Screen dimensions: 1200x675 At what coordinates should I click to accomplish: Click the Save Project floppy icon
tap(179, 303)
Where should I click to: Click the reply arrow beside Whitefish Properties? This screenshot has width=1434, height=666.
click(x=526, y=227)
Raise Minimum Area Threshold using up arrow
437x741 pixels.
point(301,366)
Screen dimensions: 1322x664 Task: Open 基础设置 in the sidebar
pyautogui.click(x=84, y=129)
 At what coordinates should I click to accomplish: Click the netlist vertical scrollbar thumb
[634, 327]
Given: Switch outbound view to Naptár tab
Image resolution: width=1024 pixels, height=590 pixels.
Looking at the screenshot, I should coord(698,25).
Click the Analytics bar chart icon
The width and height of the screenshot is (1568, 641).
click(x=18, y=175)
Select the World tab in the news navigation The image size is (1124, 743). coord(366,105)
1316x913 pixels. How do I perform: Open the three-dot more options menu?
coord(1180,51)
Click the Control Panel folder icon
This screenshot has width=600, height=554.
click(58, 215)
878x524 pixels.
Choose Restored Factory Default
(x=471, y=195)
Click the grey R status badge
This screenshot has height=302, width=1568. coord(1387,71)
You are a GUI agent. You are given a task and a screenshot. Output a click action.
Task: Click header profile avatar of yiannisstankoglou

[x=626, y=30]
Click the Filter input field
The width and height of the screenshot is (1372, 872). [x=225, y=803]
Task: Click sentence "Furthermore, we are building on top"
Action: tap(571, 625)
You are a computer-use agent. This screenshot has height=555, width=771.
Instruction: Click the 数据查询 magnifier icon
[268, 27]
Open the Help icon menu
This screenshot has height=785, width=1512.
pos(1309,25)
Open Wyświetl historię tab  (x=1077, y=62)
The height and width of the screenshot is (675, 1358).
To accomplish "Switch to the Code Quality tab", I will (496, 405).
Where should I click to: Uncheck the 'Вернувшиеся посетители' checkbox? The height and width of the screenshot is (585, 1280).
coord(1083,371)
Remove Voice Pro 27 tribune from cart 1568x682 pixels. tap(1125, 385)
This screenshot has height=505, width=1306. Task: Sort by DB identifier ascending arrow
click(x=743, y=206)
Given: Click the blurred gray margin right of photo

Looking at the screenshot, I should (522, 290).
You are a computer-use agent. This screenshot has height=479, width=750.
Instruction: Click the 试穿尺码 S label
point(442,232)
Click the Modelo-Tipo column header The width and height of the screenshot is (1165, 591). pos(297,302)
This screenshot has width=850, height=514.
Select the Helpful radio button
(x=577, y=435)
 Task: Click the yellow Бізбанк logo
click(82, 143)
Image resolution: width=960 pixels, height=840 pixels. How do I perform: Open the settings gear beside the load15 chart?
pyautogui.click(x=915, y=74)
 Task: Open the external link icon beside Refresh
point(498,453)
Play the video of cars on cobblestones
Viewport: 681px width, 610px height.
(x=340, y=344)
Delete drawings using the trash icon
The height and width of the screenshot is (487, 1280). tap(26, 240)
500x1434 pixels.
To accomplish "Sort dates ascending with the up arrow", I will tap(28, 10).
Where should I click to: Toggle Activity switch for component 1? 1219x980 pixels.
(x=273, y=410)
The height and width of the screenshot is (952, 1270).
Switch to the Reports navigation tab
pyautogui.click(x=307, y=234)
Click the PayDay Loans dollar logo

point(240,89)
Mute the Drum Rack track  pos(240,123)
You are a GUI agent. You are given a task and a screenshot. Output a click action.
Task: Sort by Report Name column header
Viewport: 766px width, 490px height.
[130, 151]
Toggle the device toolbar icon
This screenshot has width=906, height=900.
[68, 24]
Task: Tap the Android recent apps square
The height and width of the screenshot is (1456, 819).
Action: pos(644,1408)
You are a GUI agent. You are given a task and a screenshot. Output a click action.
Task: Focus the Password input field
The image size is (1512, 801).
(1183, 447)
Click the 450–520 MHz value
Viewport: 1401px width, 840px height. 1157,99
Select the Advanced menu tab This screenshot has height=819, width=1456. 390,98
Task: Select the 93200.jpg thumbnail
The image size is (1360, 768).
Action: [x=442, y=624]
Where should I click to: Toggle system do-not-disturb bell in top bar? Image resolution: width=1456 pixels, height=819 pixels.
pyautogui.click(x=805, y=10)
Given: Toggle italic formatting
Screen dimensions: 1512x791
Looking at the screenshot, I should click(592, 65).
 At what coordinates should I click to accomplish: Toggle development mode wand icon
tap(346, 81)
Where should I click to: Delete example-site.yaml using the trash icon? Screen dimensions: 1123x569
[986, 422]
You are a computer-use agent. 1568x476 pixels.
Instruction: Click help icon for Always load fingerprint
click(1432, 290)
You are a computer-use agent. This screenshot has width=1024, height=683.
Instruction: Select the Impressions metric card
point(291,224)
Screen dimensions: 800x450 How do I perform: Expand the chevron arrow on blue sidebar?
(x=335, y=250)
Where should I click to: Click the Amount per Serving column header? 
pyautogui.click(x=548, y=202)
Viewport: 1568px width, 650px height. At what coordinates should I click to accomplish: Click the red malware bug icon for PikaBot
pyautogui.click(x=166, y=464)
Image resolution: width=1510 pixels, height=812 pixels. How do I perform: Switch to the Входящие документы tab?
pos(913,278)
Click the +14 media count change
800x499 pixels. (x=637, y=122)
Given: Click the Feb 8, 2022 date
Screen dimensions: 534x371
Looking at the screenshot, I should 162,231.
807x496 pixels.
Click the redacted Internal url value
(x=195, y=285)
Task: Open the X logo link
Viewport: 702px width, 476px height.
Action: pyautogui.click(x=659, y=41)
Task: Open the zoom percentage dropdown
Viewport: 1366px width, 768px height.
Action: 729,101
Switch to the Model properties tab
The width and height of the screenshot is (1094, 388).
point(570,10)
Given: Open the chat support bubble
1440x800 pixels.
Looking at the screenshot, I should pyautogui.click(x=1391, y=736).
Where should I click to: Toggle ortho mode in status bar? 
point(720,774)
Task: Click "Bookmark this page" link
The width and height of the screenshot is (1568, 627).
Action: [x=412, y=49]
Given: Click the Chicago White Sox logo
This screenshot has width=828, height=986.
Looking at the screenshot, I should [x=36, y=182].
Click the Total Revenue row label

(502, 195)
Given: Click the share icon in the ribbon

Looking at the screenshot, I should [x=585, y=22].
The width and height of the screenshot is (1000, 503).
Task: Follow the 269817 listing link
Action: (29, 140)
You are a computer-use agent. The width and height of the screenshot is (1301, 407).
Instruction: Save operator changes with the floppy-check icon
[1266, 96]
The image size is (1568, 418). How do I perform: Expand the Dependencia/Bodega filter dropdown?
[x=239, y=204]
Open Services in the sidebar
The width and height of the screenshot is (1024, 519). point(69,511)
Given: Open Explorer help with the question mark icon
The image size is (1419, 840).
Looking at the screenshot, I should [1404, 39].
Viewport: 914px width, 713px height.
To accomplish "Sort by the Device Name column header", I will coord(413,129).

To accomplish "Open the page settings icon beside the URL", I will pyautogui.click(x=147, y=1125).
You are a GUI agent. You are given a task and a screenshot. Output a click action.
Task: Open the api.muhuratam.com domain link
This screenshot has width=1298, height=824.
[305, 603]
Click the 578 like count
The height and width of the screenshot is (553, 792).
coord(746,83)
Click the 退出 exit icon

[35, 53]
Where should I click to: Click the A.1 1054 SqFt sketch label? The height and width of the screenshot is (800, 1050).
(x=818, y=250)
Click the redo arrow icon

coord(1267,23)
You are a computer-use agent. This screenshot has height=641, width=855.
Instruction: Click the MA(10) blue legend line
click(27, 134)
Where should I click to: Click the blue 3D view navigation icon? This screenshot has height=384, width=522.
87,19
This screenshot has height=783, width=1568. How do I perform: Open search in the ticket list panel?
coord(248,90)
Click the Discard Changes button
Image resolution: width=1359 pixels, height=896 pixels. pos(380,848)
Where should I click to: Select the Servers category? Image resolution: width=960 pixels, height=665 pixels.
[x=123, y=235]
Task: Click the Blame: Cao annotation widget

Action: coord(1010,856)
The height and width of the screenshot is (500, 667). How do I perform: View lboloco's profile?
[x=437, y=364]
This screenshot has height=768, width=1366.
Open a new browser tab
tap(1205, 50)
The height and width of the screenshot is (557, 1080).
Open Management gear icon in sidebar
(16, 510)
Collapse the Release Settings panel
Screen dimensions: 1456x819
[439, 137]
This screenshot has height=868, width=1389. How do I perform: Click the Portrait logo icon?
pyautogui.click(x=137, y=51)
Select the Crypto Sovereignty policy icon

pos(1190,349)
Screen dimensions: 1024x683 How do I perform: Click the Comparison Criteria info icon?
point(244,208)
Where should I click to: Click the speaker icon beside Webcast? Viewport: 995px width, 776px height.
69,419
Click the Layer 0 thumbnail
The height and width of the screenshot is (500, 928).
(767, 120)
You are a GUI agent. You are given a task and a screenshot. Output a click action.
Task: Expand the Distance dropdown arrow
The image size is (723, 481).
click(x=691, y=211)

_ _ _ _

## Objective
Rewrite the items between the line containing "Screen dimensions: 1322x664" and the line containing "Select the World", inclusive, as a numbered list, dropping any blank lines.

## The response
1. Screen dimensions: 1322x664 Task: Open 基础设置 in the sidebar
2. pyautogui.click(x=84, y=129)
3.  At what coordinates should I click to accomplish: Click the netlist vertical scrollbar thumb
4. [634, 327]
5. Given: Switch outbound view to Naptár tab
6. Image resolution: width=1024 pixels, height=590 pixels.
7. Looking at the screenshot, I should coord(698,25).
8. Click the Analytics bar chart icon
9. The width and height of the screenshot is (1568, 641).
10. click(x=18, y=175)
11. Select the World tab in the news navigation The image size is (1124, 743). coord(366,105)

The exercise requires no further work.